Reproduce the passage of the East Coast rap albums article starting with "Ranking the top" and going on through "down memory lane.", word for word.

━━━ Text section ━━━

Eric B. and Rakim were literally ahead of their time with their debut album (Photo Credit: Island Records).

The Foundation

            According to Lord Tariq and Peter Gunz, “If it wasn’t for the Bronx, this rap s*** probably never would be going on.”

            Although some might say that rap started with Georgian James Brown or even the drummers of Africa, hip-hop culture as a whole undoubtedly started on the East Coast.  The b-boys pop-locking, the graffiti artists representing their hood, and the deejays spinning the records all started on the block in the Bronx.

            Furthermore, East Coast rappers perfected the art of emceeing from the Cold Crush Brothers to Cassidy; from Big Daddy to Big L; and from The Treacherous Three to Treach from Naughty by Nature.

            Ranking the top 10 East Coast rap albums proved a daunting task.  Legends like DMX, LL Cool J and the Beastie Boys could not crack Regal’s list.  But we are sure our top 10 East Coast rap albums list will have you looking for your old vinyl and CDs as you take a trip down memory lane.

10) “Get Rich or Die Tryin’” by 50 Cent—When the song “Wanksta” dropped, it symbolized the beginning of the 50 Cent era in hip-hop and the ending of the Ja Rule era.  For an underground legend, hooking up with Dr. Dre and Eminem made it almost impossible not to craft a classic.  So, for beginning a new era in hip-hop, “Get Rich or Die Tryin’” makes our list of top 10 East Coast rap albums.

            With Dr. Dre on the beats, songs like “In Da Club,” “If I Can’t” and “Back Down” made 50 a legend after one LP.  What made the Queens, N.Y. born rapper such a genius was like 2Pac he was able to appeal to women and the “fellas” in the streets without compromising his street “cred.”

            “21 Questions” was a song that ladies and gentleman could both enjoy and a song like “P.I.M.P.” is the perfect formula for a club banger.

━━━ Data extract ━━━

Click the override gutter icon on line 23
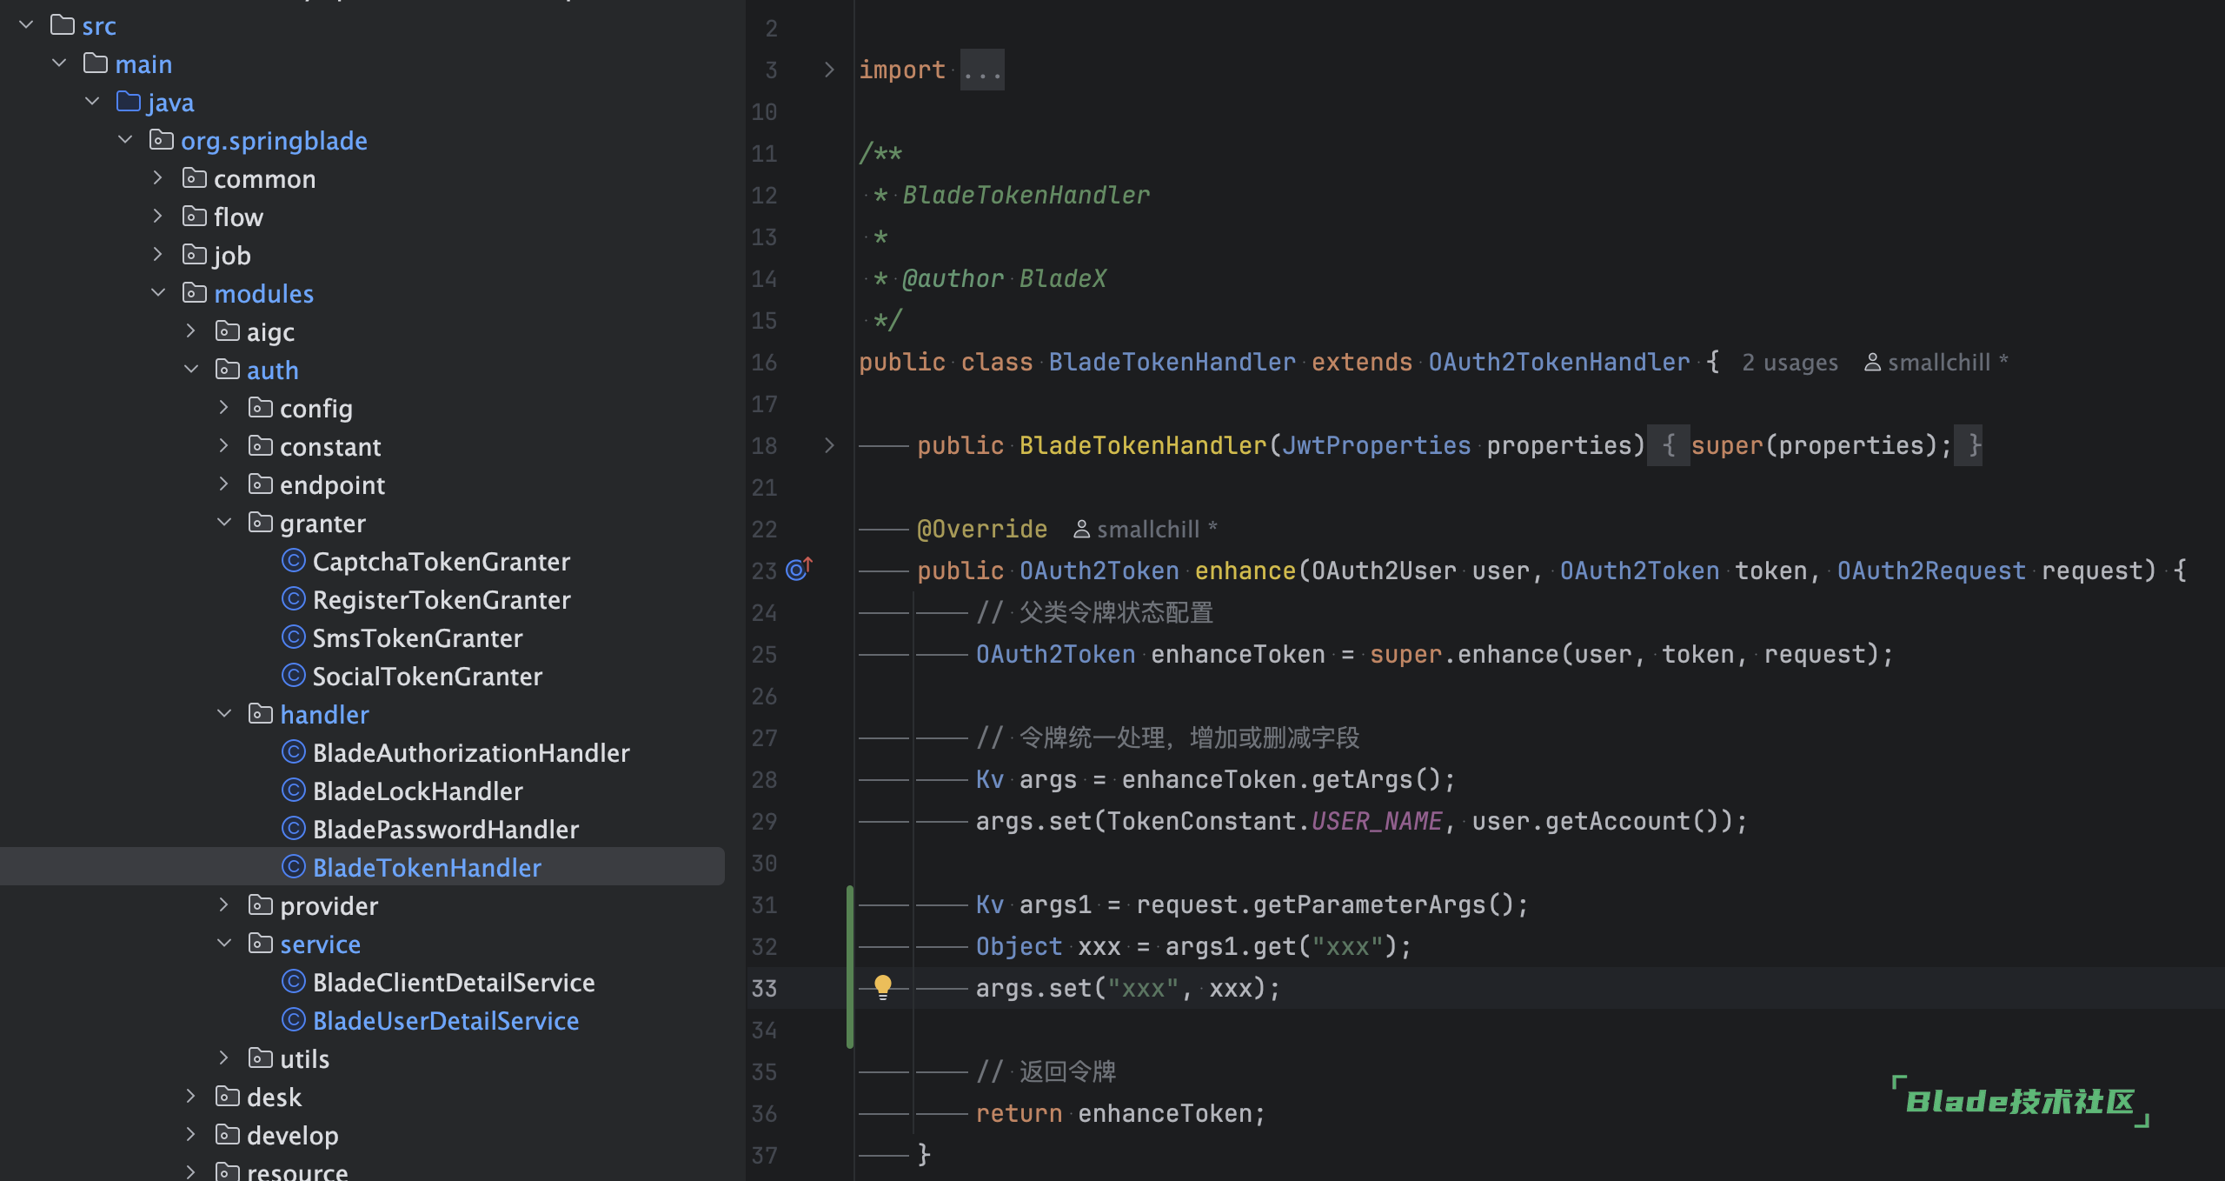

━━━

Solution:
Ranking the top 10 East Coast rap albums proved a daunting task.  Legends like DMX, LL Cool J and the Beastie Boys could not crack Regal’s list.  But we are sure our top 10 East Coast rap albums list will have you looking for your old vinyl and CDs as you take a trip down memory lane.